Alors il court vers sa chaine, laisse le lecteur engloutir la récompense de son dur labeur … Et manque de recracher le panaché grenadine tout frais qu’il venait de se servir. Pride Woman ouvre le bal sur un discours pompeux, comme pour donner plus de consistance à un texte d’une lourdeur indigeste. Ok, les textes n’ont jamais été le point fort du rock, mais là on est au moins à 10 sur l’échelle d’Angus Young. Et encore, les chanteurs d’ACDC ont toujours pondu des textes stupides, mais ils collaient au rythme.
Le fan de rock est un être primaire, tu peux lui chanter la digue du cul ou la danse des canards, mais arrange-toi pour caller un bon rythme dessus. Hors, là, la chanteuse s’égosille au milieu d’un glaviot informe, un monolithe boueux et irritant. Le batteur a confondu sa batterie avec une enclume, il cogne comme un CRS un soir de manif. D’ailleurs, au bout d’un certain temps, on a presque l’impression que c’est notre tête qu’il pilonne ce bourrin.
Placé en avant au milieu de ce désastre , le guitariste est comme le joueur de violon sur le Titanic. Il essaie bien de donner un peu de charme à ce désastre gluant, mais il évoque plus qu’il ne se distingue. On pense parfois vaguement à Rivals Sons, sans retrouver le groove du groupe de Scott Holiday.
Et c’est bien là que se situe le problème. Blues Pills a créé un miroir sonore, une musique si lisse, que chacun vient y calquer ses marottes. Ils seront encore nombreux les « rock critics » , intelligentsia pompeuses imbus du privilège de vivre de sa plume, à se palucher sur ces sons vaguements Joplinesques , cette parodie de groove vaguement Pagien.
Ça ne va pas rater ! Vous allez en manger sur des pages et des pages de leurs raccourcis rapides, leurs nostalgie mal placée et obsessionnelle, et leurs références réchauffées jusqu’à la nausée. Je les entends d’ici : « Le rock est mort ! Mais des petits jeunots bien respectueux viennent honorer son cadavre fumant ! ».

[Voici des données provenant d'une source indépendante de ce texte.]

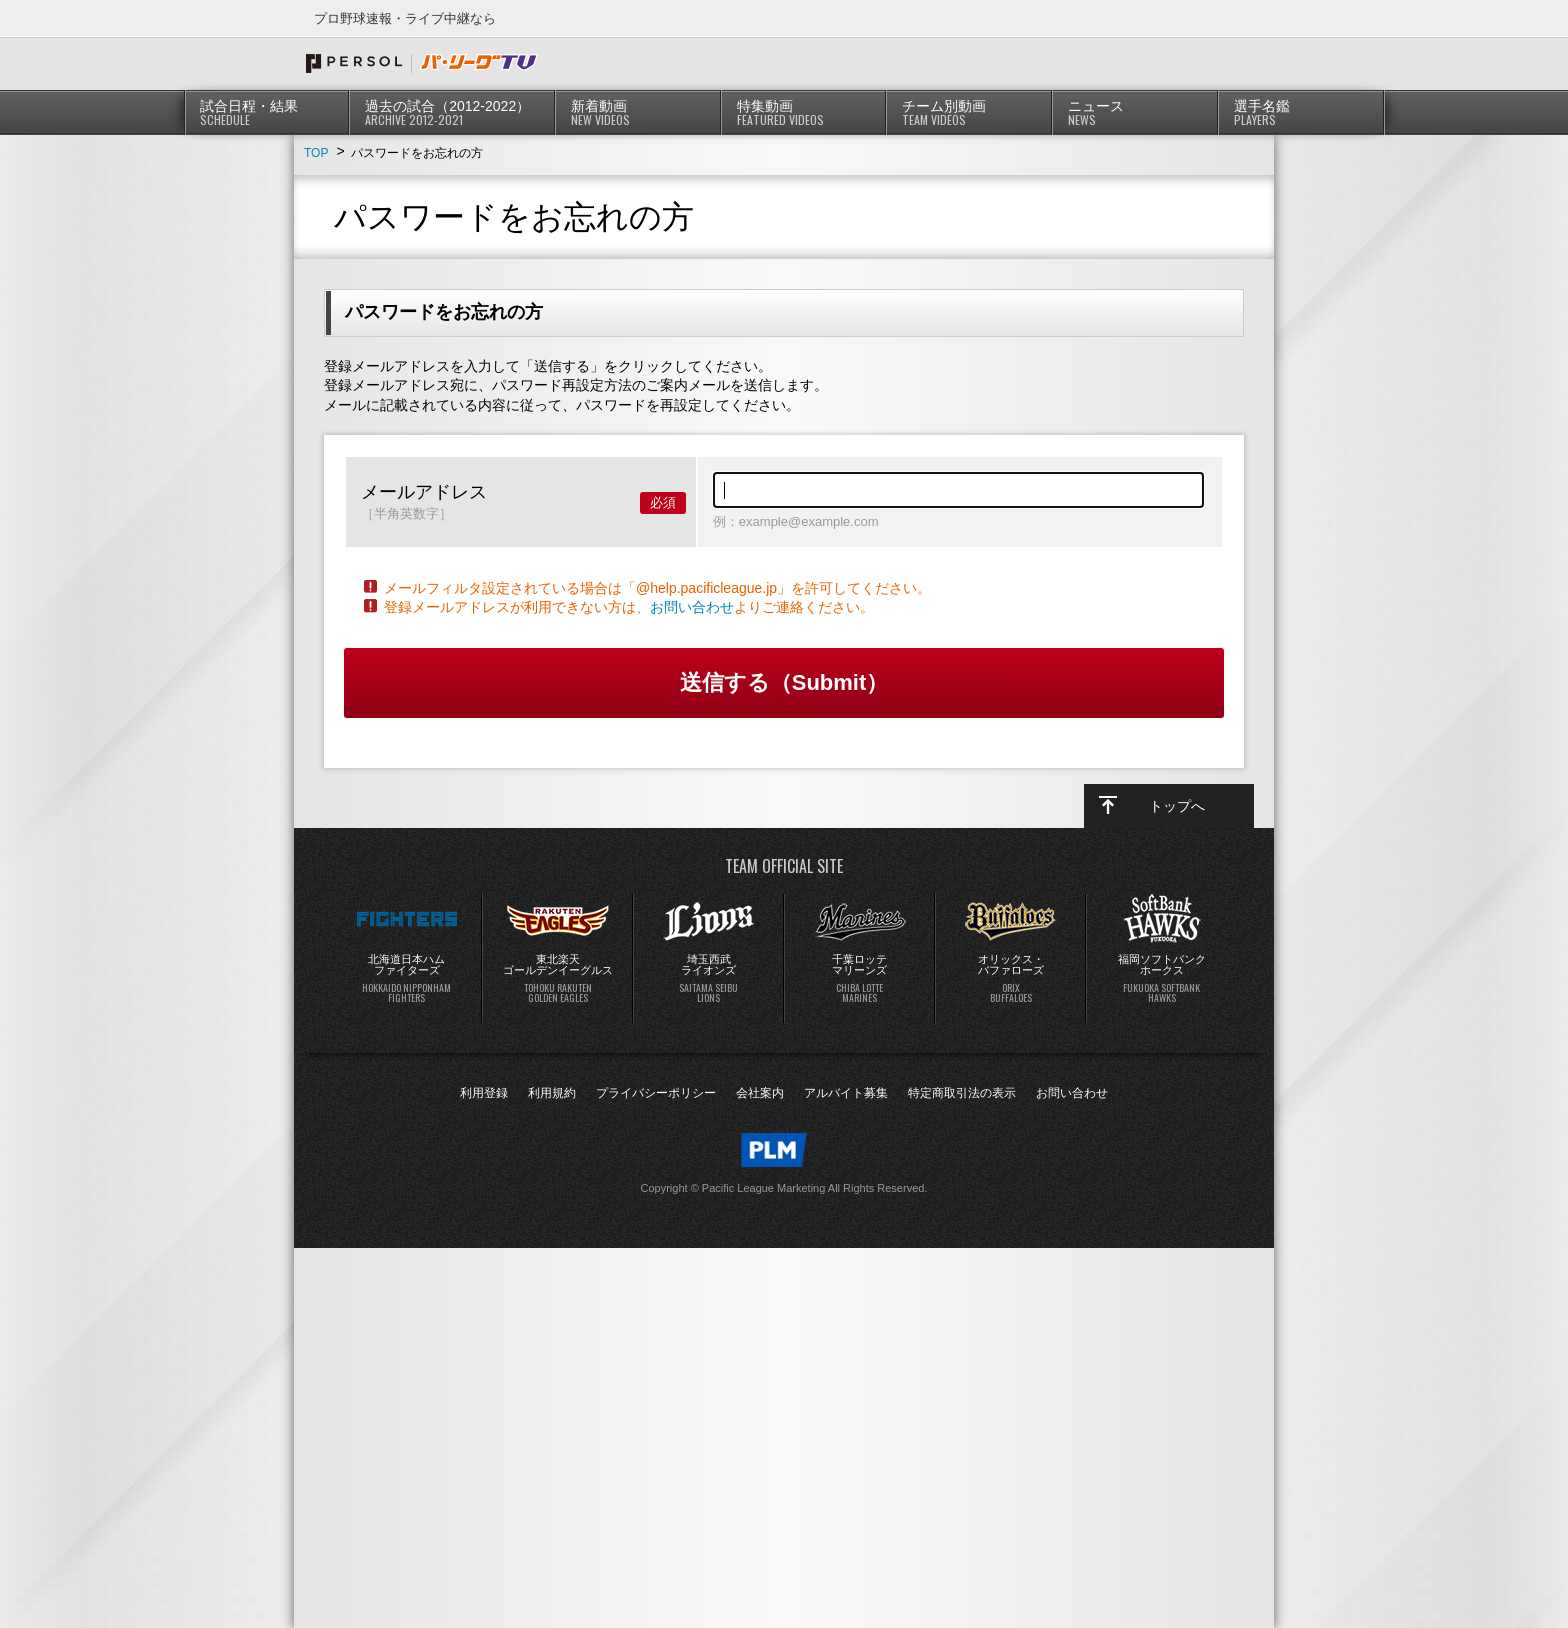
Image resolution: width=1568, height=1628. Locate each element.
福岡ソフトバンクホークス (1162, 979)
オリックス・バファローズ (1011, 979)
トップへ (1177, 806)
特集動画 (804, 113)
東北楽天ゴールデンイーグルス (558, 979)
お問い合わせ (692, 607)
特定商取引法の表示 (962, 1093)
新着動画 (638, 113)
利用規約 (552, 1093)
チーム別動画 (969, 113)
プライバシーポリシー (656, 1093)
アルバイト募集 (846, 1093)
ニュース (1135, 113)
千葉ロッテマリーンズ (860, 979)
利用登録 (484, 1093)
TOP (316, 153)
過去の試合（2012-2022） (452, 113)
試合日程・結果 (267, 113)
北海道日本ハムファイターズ (407, 979)
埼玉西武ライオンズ (709, 979)
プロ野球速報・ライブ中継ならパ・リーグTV (421, 63)
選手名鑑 (1301, 113)
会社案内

Tu parles ! Et pendant ce temps BB Smoke va faire rêver les américains, les derniers à garder des rock critics dignes de ce nom. « Holy holy » est une tâche d’encre musicale, un truc sur lequel chacun peut plaquer ses obsessions bien à l’aise , remplir le vide abyssal de son brouhaha avec ses fantasmes de retour de « citez un nom de vieillard disparu trop tôt ».
Moi, j’y suis pour rien, quand je regarde une tâche je ne vois que ça. Je dois avoir un truc qui ne s’est pas réveillé au niveau de l’imagination. Mais aucun artiste foireux ne me fera rêver avec ses délires difformes et lisses comme un pare choc de twingo.